Pang lost me when he said he and his students had devised a control for a study of cane smoke.
It was not exact (of course), he said, because it involved daily indoor smoke and not occasional outdoor smoke. It was a World Health Organization study of health problems linked to people who cook over open wood or coal fires. Pang listed the diseases (by proportion affected), such as pneumonia (30%). Not listed: eye diseases.
We know (I do anyway) that the prevalence of blindness and eye troubles in premodern Europe were highly correlated with indoor smoke, and very common compared with today. So I was unimpressed.o
But I was disgusted by Joe Ritter, who presented himself as a researcher (for NASA) of particulates in the atmosphere. “Are the autoimmune diseases caused by glyphosate? I don’t know,” he said. But, in the meme so favored by snarkists: It would be irresponsible not to speculate.
You know what would impress me? A study showing that since the shut down of sugar plantations (which started nearly 40 years ago), the incidence of diseases that Kihei haoles want to blame on smoke has dropped significantly on Oahu, Hawaii and Kauai. Or West Maui.
Hint to Pang: There’s a study you can do without those pesky controls. It’s one of those natural experiments.

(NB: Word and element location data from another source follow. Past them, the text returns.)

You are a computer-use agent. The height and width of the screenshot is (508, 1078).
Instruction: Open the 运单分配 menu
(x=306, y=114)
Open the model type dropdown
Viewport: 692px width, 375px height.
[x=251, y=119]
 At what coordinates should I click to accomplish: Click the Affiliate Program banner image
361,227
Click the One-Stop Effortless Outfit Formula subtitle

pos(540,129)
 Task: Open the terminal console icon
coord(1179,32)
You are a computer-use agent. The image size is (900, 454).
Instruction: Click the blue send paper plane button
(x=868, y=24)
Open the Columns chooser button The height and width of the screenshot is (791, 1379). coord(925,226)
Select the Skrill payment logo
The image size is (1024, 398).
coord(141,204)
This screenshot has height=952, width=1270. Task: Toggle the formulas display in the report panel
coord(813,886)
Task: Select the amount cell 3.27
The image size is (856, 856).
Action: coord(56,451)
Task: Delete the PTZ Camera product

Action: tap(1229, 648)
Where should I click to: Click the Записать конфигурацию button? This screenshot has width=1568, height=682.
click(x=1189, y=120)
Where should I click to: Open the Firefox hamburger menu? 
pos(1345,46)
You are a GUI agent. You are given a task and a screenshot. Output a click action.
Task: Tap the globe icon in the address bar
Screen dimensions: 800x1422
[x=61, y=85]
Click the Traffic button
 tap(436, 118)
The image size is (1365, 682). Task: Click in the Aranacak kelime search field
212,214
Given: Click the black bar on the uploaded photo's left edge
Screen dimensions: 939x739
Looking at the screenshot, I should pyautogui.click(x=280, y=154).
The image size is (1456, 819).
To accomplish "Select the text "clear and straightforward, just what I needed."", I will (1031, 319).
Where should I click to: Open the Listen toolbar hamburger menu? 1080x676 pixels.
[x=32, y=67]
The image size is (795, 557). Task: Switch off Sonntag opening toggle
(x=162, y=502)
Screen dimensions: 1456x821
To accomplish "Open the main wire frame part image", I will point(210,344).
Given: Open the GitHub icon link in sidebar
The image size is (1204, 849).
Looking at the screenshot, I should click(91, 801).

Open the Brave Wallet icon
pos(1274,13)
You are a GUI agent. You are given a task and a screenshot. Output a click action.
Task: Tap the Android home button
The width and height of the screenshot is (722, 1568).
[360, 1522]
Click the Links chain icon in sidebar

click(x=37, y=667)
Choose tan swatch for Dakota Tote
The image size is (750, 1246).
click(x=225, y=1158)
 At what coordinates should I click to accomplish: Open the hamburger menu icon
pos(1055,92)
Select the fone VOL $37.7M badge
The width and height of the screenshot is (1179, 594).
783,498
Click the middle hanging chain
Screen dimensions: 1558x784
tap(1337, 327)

Here’s a factoid I can guarantee none of the people in that room want to know: Back when there were lots of cane workers and lots of cane smoke, the industrial subgroup with the longest life expectancy was — wait for it! — Hawaii cane workers.
You used to see the retirees, smoking like chimneys, playing hanafuda at Kahului Shopping Center, many of them still collecting pensions into their 90s. While I don’t suspect that smoke is good for us, you couldn’t contradict that from a global survey. We go out of our way to inhale smoke.
One of the questions that continues to disturb anthropologists — and has since at least the time of Aristotle — is how to define “human.” A way that excludes other animals we’d like to exclude, like chimpanzees. Here’s a way:
Humans are the only animals that make smoke so they can breathe it. And we have done so since we became humans. In a sense, smoke made us.